Required tasks.
1/ In the Haystack Store notes, what stripe size is given for the RAID-6 layer?
2/ Reproduce the passage of the Haystack Store notes between "XFS (1GB extents, §3.4.5)" and "the Physical File?)", inclusive.

The Haystack Store structure, from top to bottom, is as follows:
Hashtable (although the paper does not say this directly, it is mentioned in §3.6.2)
Index File (used to quickly rebuild the Hashtable, §3.4.4)
Physical File (about 100GB in size, storing the actual data, §3.4)
XFS (1GB extents, §3.4.5)
RAID-6 (256KB stripe size, §3.4.5, §4.4.6)
The flow of a write request is roughly as follows (some parts are my own inference, because some details are not written in the original paper):
Look up the in-memory table by Logical Volume ID to directly find the file handle
If the file is not large enough, pre-allocate it
Sequentially write the content to the end of the file (it is unclear here how concurrency is handled)
Update the in-memory Hashtable and respond to the client with success
Asynchronously update the Index File (it is unclear here how concurrency is handled, because in step 3 it is very likely that a smaller object completes first; in that case, how is the order of needles in the Index File guaranteed to be consistent with the order of needles in the Physical File?)
There are two possible guesses about concurrency handling:
The size of the data is already known in the write request, so the size of the needle can be derived. It is only necessary to maintain the offset of the write position, allowing multiple needles to be written concurrently
Serialize concurrent writes before processing them (would this be more friendly to HDD writes?)
A delete request only sets the deletion marker in the data area and adjusts the in-memory data structure, without touching the Index File. During reads, if an object is found to have been deleted, the in-memory mapping is adjusted again. GC is eventually completed through stop and copy. In the paper [2], it is mentioned that delete operations no longer depend on the delete markers in the Physical File and Index File, and instead directly operate on the Journal File and Hashtable.

Dataset records.
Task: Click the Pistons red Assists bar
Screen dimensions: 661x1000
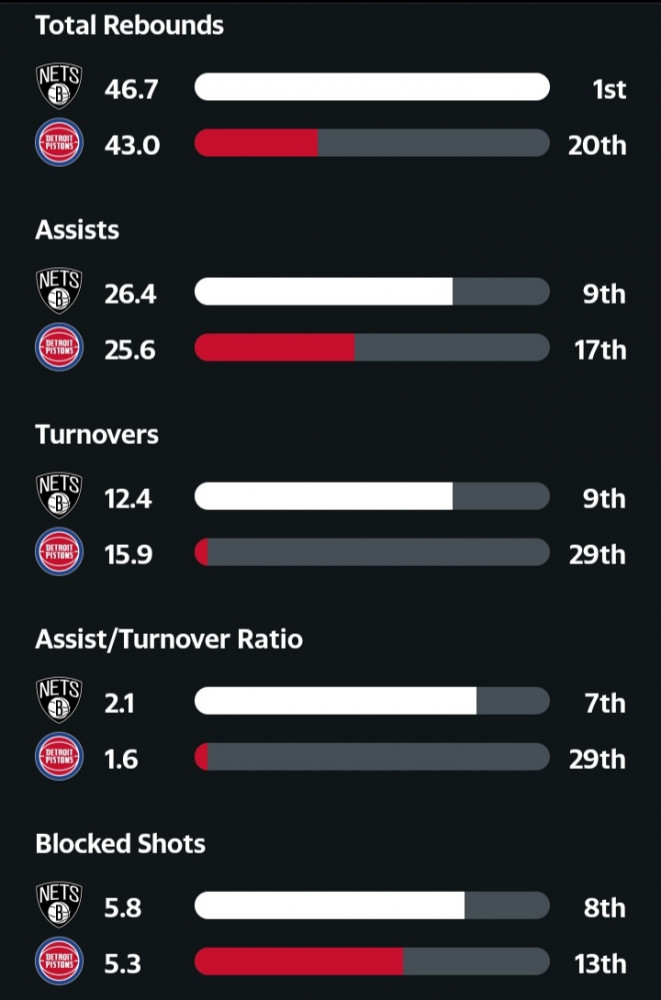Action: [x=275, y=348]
--
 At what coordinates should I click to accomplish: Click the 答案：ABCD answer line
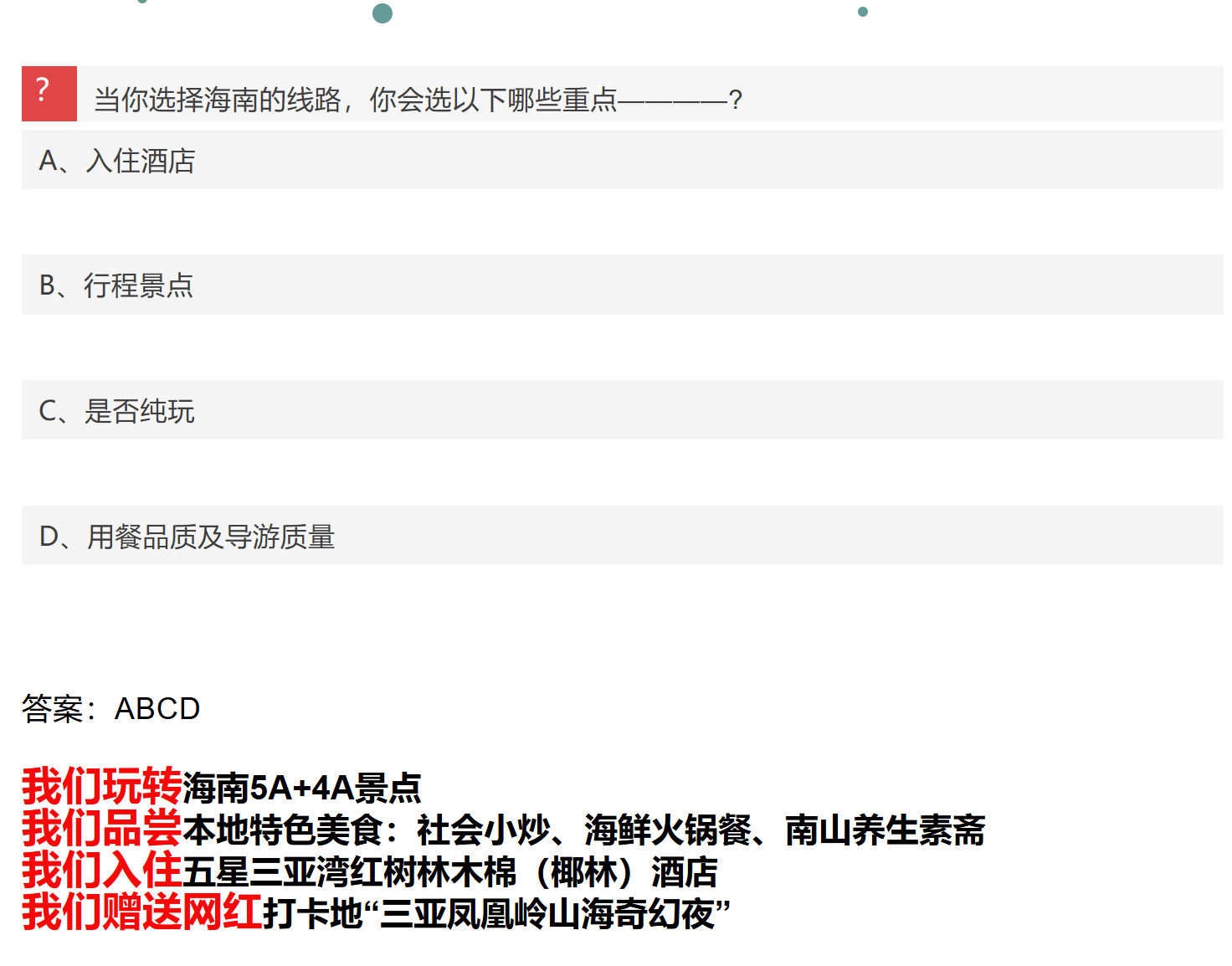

Solutions to the problems.
1/ 256KB

2/
XFS (1GB extents, §3.4.5)
RAID-6 (256KB stripe size, §3.4.5, §4.4.6)
The flow of a write request is roughly as follows (some parts are my own inference, because some details are not written in the original paper):
Look up the in-memory table by Logical Volume ID to directly find the file handle
If the file is not large enough, pre-allocate it
Sequentially write the content to the end of the file (it is unclear here how concurrency is handled)
Update the in-memory Hashtable and respond to the client with success
Asynchronously update the Index File (it is unclear here how concurrency is handled, because in step 3 it is very likely that a smaller object completes first; in that case, how is the order of needles in the Index File guaranteed to be consistent with the order of needles in the Physical File?)